|
I have a question regarding the auto-encoder when using squared error as loss function. In Stacked Denoising Autoencoders: Learning Useful Representations in a Deep Network with a local Denoising Criterion, the author tried two cases affine + sigmoid encoder and either affine decoder with squared error loss of affine + sigmoid decoder with cross-entropy loss. My question is that what is the problem with this case affine+sigmoid encoder and affine +sigmoid decoder with squared error loss? And for real value, in decoder part, why people use linear activation function instead of non-linear activation function such as tanh or sigmoid. Thanks |
|
Intuitively: The sigmoid thresholds your output, forcing it to be between 0 and one.

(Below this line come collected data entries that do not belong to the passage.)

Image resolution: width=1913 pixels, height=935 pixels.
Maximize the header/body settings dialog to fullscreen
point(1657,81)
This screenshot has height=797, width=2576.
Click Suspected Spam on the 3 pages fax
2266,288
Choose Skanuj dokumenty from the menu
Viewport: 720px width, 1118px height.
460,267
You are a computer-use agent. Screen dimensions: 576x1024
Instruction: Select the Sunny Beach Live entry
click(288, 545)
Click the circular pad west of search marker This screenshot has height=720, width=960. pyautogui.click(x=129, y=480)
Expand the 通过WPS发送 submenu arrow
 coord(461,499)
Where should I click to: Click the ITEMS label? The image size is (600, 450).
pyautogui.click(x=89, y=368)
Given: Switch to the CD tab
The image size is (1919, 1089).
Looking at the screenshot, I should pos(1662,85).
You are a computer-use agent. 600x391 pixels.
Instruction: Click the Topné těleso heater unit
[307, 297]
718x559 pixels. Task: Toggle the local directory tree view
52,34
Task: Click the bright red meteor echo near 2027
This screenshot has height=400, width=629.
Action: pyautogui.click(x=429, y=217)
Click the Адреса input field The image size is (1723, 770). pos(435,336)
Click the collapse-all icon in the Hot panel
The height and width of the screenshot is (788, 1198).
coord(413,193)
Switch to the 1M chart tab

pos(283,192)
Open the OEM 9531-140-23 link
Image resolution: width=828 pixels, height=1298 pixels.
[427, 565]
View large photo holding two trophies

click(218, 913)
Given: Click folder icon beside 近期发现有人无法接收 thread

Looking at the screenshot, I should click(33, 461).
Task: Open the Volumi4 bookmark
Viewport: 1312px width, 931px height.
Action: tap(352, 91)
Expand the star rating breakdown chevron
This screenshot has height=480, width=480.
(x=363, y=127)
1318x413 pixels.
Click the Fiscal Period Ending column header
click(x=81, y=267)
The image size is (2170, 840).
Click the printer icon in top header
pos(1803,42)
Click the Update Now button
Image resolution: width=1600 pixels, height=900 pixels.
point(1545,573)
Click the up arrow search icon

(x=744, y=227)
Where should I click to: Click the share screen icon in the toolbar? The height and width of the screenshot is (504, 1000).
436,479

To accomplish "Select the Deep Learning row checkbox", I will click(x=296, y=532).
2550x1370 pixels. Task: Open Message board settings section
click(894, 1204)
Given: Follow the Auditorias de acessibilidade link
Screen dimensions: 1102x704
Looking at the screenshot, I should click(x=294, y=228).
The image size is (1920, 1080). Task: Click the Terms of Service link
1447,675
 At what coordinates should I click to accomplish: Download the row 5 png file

The two versions you found are straight forward extensions of popular methods you may want to look at: You can view the auto-encoder with linear output as a linear regression on top of a hidden layer, and the auto-encoder with cross-entropy loss as logistic regression on top of a hidden layer. Another possible interpretation from which these combinations follow automatically is to view the autoencoder loss as the conditional log likelihood of the data given the hiddens. If this is Gaussian with the variance fixed at 1, you get an MSE penalty + linear reconstruction. If it is Bernoulli-distributed, you get a cross-entropy penalty + sigmoid reconstruction.
(Mar 15 '13 at 06:28)
Sander Dieleman
Actually that's not entirely accurate, apologies. The variance should be constant, but it doesn't matter which value, since it just scales the objective function.
(Mar 15 '13 at 09:11)
Sander Dieleman
Thanks. That helps a lot.
(Mar 15 '13 at 10:11)
pop0432
|